Running Zulip on Kubernetes

Categories
Kubernetes logo + logo

tl;dr - I started up a local Zulip instance on my tiny k8s cluster for some friends and I to use – it was surprisingly challenging to do so this post contains the recipe (k8s resource configs).

While everyone is getting really into Slack and other workplace-use chat programs, the group of really good open source options has been growing steadily. At this point, Slack is so well known and used that it’s sort of become a must-have for trendy startups and midsize companies, at least in my experience.
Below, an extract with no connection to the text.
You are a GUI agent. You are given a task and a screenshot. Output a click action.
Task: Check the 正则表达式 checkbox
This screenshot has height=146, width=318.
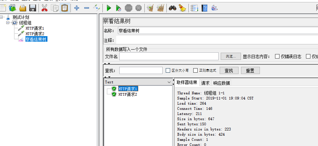tap(195, 70)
While we’re not a startup or a midsize company, I wanted to get a group chat going with some people that I co-work with – we sometimes use Facebook Messenger but they recently pushed a bug that actually made loading messages not work on desktop so I was particularly annoyed with my privacy/convenience tradeoff at that point in time. As far as open source chat servers there are quite a few:

While I won’t go into all these solutions and how they differ (mostly because I don’t know), Zulip is one that I’ve been wanting to try because of it’s approach to threading. It’s pretty widely touted as being interesting because of this feature, and outside of that being a working chat program feels like a pretty common bar.

Why not IRC?

Well mostly because I didn’t think about it. I definitely should have, but I’m just going to take the hit to my nerd cred.

Why Kubernetes?

Well I didn’t, but that’s what one of the servers I have is running – at this point I actually find it easier to deploy things to k8s on this cluster than other ways. These days things are rarely as easy as “download and run this binary”, so that means that containerization and k8s things (services, ingresses, etc) are very helpful.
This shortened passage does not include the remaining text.